Galatasaray’ı gole, umuda taşıyan tek adam Kerem Aktürkoğlu... Özellikle ilk yarıda karşısında son derece ağır kalan Juanfran önünde etkili oldu, iyi ataklar geliştirdi, şans da olsa golünü attı.
Ancak sormak lazım;
Fenerbahçe Başkanı Ali Koç transferleri yanlış yaptı; Kabul... Fenerbahçe’ye son üç yılda gelen teknik direktörler bu işi bilmiyorlar; hadi bu da kabul...
Peki futbolcular ne iş yapıyor? F.Bahçe bunları “mahalleden toplayıp” almadı ki... Tamam ciddi karavanalar attı da önemli kariyerlere de yatırım yaptı.
Alın size Sosa... Bu adam Bayern Münih’te oynadı. Beşiktaş’ta, Trabzonspor’da harikalar yarattı. Beşiktaş’ta frikik için topun başına geçtiğine, daha vurmadan karşısına “gol” yazılırdı. Fenerbahçe’ye geldi, sıradan bir orta bile yapamıyor.
Min Jae Kim ve Szalai için çok iyi stoperler diyoruz.
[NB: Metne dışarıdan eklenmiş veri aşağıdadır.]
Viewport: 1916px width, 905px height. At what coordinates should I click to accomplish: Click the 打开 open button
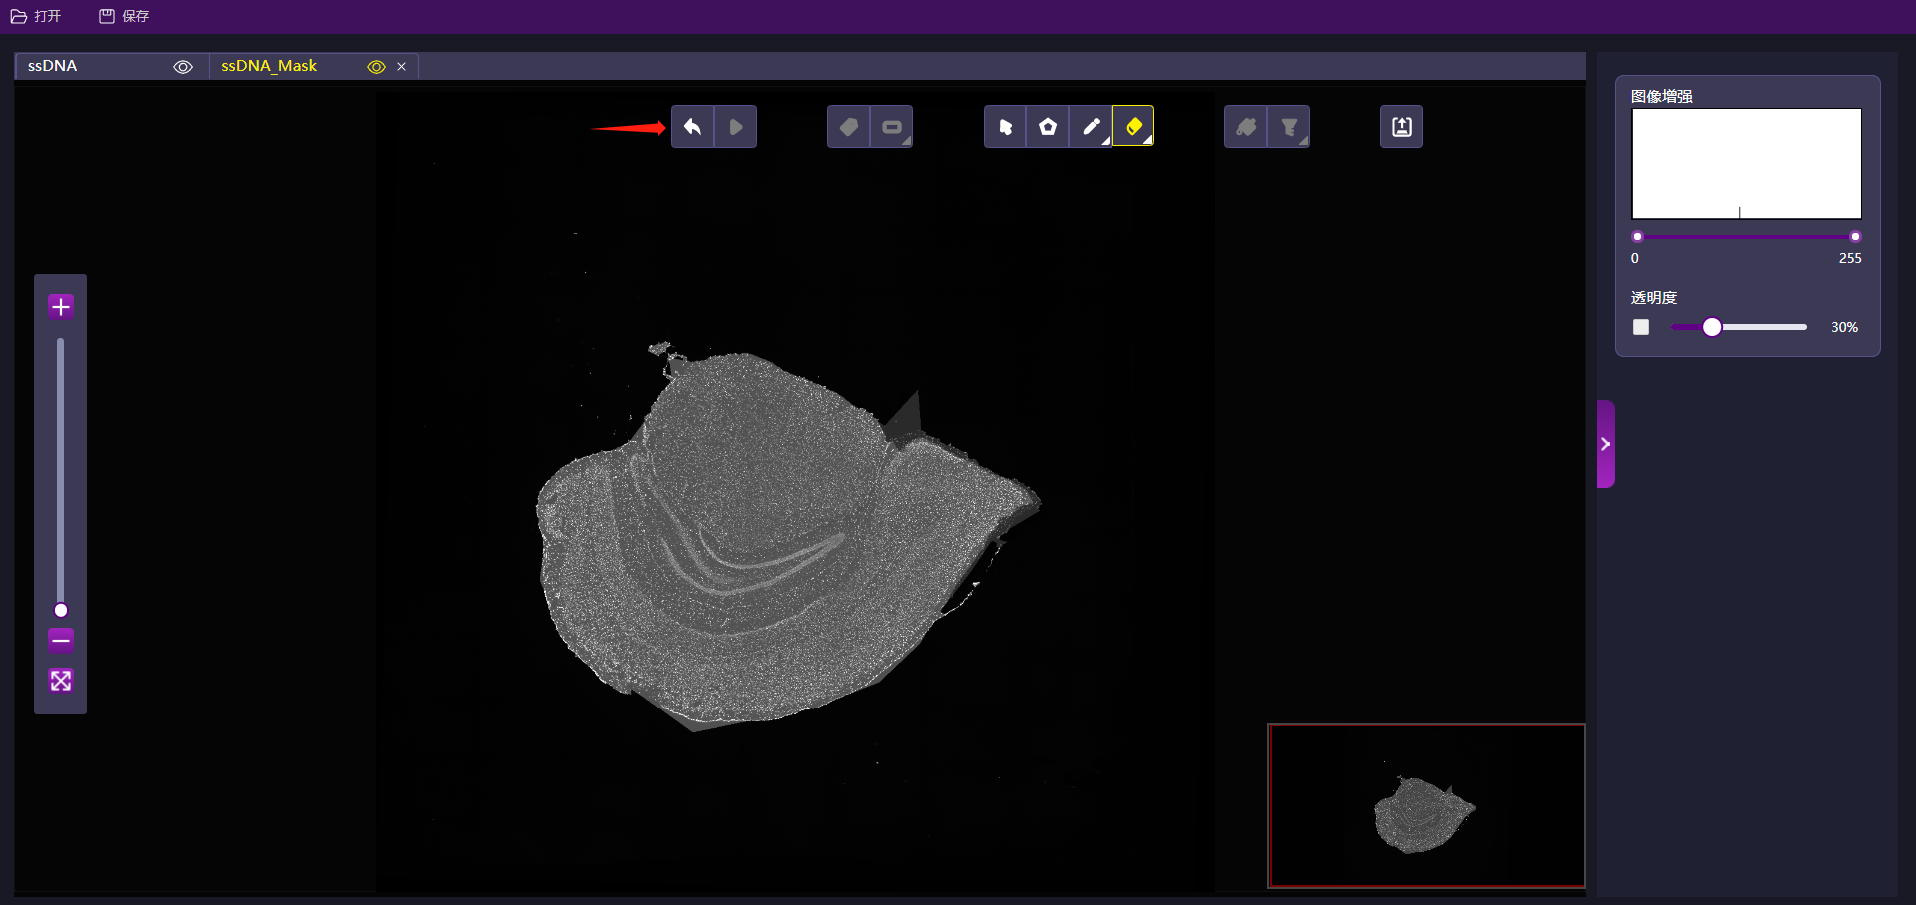37,16
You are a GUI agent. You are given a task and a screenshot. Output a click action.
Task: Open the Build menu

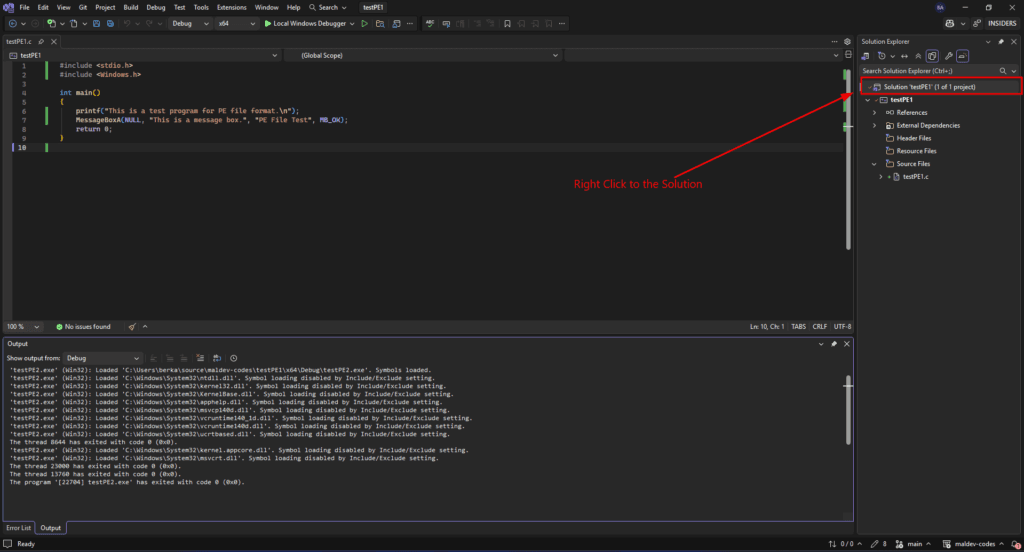tap(131, 7)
Allah için iyiler de... Peki her hava topuna niye rakip vuruyor? İrfan Can kağıt üstünde Türkiye’nin en iyisi... Çimin üstünde ortada yok.
Mesut’u saymıyorum bile... “Görünen köy kılavuz istemez” misali, zaten alınması çok büyük hataydı. Pelkas “sezon bitse de gitsem” diye uzatmaları oynuyor.
Bunları niye yazıyorum? Kulübün başında
Galatasaray sezonun en iyi, en coşkulu, en baskılı başladığı maçını Kerem’le, Halil’le , Emre Kılınç’la kazanabilirdi. Üstelik başlangıç görüntüsü ile bunu hak etmişti. Ama ne demişler; nasıl başladığın değil, nasıl bitirdiğin önemli...
Galatasaray bu müthiş başlangıcına ve son 10 dakikaya skor avantajı ile girmesine rağmen Ömer’in, Marcao’nun, kaleci Fatih’in, Taylan’ın büyük hataları ile “kazandım” dediği maçı kaybetti.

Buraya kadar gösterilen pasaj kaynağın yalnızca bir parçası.